Since the death of George Floyd, violent crime has surged in Minneapolis, with the second-highest number of homicides since 1995 when a record 97 homicides were recorded. Out of the 5,426 violent crimes recorded in Minneapolis last year, 83 of them were homicides. Crime rates already reached a surging of 1,398 violent cases in the first four months of this year and continue to grow.
Officers have already seen a spike in gun violence, with more than 550 people wounded in shootings last year and carjackings spiked up. While the City Council approved funds in February to hire dozens of police officers, it was only a short time ago that radical left activist groups and city council members were advocating the replace the police department entirely. So much for ‘defund the police.’
Members of Minneapolis communities have continued to raise concerns about a spike in crime in the city, especially after a young boy was shot in a vehicle along Morgan Avenue North near 34th Avenue last Friday afternoon. While the department was unable to provide details on the shootings, Marcus Kennedy with community group Emerge called it “another tragedy” and “a tragedy that shouldn’t be happening at all.”
Minneapolis City Council leaders are also signing off on compensation packages totaling close to $35 million to former police officers who left the force amid George Floyd’s death. An estimated 200 Minneapolis police and firefighter officials left the department after suffering physical injuries or post-traumatic stress in last year’s summer riots.
Ron Meuser, an attorney representing former law enforcement officers, said they felt for a long time that their community doesn’t want them, doesn’t respect them, and doesn’t care about them.
Councilmember Phillippe Cunningham even tried to lay blame on Mayor Jacob Frey for not having a plan to stop last year’s ongoing violence. “I cannot try to solve this gun violence all by myself. We cannot wait until we have 600 more officers or even just the 200 who have left since last year before something is done. Why are Black lives in north Minneapolis not being prioritized urgently?” He wrote.
But Mayor Frey fired back that his “public commitment to defunding and abolishing the police department” as well as his “lack of support for adequate police staffing levels” have detracted from the essential work at a great cost to the city of Minneapolis. This is a change of tone from his previous calls to defund the police.

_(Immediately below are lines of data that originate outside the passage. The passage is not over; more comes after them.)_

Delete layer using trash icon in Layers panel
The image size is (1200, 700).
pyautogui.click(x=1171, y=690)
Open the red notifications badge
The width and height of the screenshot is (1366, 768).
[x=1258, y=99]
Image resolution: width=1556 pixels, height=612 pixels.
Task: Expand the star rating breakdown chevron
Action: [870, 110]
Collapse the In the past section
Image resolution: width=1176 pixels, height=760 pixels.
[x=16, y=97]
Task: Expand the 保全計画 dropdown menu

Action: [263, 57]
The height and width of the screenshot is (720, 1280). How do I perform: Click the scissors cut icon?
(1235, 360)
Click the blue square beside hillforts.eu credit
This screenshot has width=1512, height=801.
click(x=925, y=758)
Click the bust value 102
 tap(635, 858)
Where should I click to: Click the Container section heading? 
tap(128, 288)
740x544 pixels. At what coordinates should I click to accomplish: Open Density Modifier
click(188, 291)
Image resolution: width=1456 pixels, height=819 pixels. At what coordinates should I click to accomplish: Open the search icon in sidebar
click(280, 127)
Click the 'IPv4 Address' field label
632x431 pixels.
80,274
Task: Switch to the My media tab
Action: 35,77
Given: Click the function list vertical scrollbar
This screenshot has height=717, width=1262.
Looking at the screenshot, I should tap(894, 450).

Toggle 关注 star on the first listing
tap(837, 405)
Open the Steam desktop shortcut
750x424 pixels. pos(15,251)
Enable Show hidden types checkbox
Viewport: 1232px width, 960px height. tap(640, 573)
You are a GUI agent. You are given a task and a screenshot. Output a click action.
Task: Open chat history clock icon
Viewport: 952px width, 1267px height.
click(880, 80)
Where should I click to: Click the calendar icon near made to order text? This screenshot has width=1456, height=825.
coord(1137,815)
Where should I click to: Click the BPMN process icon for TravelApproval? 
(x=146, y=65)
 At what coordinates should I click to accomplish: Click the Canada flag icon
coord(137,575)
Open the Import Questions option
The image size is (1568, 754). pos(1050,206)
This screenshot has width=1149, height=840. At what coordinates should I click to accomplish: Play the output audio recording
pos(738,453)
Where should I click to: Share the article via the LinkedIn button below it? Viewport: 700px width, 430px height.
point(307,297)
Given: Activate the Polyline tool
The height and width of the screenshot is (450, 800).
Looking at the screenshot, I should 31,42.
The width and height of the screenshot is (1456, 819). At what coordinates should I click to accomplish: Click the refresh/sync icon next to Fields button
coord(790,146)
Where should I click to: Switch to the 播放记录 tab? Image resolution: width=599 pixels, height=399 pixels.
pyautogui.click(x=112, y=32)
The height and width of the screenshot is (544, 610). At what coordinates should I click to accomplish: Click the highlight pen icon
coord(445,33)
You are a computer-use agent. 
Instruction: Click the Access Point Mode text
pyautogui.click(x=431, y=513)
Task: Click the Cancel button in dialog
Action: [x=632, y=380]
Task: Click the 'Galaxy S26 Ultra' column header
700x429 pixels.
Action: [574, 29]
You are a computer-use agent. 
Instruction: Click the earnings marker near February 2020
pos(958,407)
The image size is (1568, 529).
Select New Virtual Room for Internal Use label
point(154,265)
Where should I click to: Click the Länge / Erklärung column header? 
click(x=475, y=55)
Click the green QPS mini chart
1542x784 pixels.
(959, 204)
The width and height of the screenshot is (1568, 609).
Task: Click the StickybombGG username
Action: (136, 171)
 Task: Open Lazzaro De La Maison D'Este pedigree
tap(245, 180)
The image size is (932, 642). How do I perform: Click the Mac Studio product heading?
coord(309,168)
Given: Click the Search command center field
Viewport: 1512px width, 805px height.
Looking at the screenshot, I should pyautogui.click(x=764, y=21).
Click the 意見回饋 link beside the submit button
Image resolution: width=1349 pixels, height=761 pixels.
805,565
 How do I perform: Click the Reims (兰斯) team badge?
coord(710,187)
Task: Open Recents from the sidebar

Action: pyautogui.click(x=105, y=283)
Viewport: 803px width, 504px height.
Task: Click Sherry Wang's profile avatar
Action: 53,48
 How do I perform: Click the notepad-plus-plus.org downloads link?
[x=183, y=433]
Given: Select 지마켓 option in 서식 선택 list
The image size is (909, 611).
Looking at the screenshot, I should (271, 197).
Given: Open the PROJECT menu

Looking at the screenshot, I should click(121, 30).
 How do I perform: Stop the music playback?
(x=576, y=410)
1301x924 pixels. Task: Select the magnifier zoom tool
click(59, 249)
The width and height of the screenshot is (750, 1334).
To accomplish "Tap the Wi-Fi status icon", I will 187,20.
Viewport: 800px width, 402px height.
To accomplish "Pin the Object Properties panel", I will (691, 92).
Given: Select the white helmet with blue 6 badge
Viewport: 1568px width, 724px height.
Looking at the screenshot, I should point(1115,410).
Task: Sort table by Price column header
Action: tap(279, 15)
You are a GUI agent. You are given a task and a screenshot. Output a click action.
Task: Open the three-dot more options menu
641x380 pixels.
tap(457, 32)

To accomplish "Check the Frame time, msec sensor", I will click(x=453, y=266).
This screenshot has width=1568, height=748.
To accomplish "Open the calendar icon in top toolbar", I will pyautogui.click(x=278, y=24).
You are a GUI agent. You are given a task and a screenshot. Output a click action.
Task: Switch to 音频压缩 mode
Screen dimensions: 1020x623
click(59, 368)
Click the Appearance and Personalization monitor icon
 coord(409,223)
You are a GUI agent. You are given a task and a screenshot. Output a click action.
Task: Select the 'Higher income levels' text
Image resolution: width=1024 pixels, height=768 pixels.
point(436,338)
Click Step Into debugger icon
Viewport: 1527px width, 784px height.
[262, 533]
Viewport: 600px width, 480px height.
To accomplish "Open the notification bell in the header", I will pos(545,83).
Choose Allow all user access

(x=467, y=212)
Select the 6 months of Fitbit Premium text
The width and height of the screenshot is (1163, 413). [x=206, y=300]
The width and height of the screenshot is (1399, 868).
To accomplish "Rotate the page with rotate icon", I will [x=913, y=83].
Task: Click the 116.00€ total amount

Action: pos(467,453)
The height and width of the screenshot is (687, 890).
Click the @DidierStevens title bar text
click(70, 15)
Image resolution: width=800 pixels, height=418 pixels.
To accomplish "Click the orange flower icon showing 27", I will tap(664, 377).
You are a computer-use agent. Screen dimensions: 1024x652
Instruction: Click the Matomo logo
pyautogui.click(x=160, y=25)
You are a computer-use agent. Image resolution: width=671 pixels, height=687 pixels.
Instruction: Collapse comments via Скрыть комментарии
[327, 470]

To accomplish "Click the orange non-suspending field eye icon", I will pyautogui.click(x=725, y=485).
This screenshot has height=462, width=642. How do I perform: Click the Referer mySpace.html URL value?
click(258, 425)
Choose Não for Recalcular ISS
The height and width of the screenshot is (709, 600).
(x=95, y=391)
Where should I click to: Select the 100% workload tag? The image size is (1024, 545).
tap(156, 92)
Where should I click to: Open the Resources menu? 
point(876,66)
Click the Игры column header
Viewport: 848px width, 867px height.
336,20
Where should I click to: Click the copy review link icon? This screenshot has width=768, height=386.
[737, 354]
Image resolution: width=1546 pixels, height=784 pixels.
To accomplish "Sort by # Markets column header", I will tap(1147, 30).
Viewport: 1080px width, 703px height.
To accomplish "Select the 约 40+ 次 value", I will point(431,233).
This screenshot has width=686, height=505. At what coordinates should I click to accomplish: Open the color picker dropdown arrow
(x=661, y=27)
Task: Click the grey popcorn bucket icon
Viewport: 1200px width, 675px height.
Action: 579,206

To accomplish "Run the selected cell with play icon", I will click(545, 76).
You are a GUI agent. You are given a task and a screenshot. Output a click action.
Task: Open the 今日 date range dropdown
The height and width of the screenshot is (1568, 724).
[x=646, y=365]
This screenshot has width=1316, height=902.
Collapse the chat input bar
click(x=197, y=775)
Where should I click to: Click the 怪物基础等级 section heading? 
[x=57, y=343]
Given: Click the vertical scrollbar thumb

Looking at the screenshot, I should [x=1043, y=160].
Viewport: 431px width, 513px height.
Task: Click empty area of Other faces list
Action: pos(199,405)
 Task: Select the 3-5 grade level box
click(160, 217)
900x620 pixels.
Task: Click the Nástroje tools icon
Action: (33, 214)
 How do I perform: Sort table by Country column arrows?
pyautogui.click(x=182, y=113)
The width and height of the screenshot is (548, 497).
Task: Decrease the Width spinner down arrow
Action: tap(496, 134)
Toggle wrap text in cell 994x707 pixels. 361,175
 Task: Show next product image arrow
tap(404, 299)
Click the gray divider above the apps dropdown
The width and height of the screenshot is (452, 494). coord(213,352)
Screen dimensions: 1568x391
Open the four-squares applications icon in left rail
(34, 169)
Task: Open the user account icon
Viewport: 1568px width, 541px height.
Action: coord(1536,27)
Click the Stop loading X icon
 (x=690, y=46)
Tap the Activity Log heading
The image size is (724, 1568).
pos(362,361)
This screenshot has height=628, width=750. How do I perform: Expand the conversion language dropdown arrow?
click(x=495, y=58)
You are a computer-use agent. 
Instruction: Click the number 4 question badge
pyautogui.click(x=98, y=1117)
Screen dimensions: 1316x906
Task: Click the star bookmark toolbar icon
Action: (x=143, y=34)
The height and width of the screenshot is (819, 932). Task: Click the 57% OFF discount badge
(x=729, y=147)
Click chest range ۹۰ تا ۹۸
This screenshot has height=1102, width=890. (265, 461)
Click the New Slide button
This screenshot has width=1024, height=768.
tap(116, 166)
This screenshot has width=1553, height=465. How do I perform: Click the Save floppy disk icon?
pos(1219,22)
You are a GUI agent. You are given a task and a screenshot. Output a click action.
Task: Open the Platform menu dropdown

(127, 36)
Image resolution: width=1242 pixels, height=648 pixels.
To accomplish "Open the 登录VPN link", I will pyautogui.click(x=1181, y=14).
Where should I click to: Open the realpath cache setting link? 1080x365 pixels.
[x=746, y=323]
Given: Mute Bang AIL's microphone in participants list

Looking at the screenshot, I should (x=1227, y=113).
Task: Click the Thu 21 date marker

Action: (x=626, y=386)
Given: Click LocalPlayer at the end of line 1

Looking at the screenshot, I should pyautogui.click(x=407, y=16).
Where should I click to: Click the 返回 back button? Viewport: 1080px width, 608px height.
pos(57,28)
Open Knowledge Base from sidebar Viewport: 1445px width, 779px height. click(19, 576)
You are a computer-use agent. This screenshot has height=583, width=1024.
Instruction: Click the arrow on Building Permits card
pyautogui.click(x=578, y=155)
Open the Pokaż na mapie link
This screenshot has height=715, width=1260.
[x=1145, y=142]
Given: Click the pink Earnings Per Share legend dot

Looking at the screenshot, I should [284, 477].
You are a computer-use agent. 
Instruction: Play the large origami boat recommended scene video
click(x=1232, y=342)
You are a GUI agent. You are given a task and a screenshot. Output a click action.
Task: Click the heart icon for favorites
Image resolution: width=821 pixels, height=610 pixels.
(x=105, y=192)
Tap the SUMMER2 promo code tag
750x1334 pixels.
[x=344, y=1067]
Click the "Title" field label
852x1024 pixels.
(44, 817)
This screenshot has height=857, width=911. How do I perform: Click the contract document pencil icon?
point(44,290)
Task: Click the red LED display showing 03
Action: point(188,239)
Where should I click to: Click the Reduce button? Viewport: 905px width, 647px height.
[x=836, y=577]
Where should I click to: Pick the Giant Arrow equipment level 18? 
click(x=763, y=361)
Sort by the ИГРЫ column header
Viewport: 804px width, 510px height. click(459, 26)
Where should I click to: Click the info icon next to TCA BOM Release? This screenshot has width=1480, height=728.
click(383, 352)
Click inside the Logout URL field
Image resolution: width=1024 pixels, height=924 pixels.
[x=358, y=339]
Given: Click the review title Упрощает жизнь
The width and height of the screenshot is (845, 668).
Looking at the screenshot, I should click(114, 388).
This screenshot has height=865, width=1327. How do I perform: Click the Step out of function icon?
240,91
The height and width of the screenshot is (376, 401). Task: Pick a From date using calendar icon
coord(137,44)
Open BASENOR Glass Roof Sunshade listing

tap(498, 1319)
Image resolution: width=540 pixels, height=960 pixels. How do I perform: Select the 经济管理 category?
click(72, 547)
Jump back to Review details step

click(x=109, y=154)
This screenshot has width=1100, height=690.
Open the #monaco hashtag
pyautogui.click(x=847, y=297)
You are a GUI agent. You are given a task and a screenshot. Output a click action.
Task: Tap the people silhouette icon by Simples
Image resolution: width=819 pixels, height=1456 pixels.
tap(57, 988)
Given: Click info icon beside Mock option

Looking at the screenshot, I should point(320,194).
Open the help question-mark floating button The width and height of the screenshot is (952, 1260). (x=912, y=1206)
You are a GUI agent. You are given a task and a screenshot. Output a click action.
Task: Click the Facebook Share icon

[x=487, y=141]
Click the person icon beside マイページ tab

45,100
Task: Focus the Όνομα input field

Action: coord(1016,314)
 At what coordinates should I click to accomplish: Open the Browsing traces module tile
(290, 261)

During a community gathering on Sunday with Pastor Dale Hume, he agreed that defunding the police was a bad idea. He told Hume it’s going to take a “very comprehensive effort” that includes safety beyond policing, and it includes the police. He said he was calling on his council members to find an approach to tackling crime and that people deserve to feel safe in their neighborhood and should be able to send their kids out on the sidewalk to play. Hume said that people think it is just an “easy solution” to think you can defund the police, then adds it is not something that can happen when you see it is not the solution.
“It’s just the reality of the solution, you know. When you make big, overarching statements that we’re going to defund or abolish and dismantle the police department and get rid of all the officers, there’s an impact to that. Do we need massive change? Yes, we do. We need accountability and culture shift within our department, and we need police,” Mayor Frey replied.
It’s no mystery that less policing equals more crime and that the worst riots happen in radical-left cities where the leaders bend the knee to the ‘woke mob.’ Less policing only makes things harder for the law-abiding citizens, business owners, and families trying to defend themselves.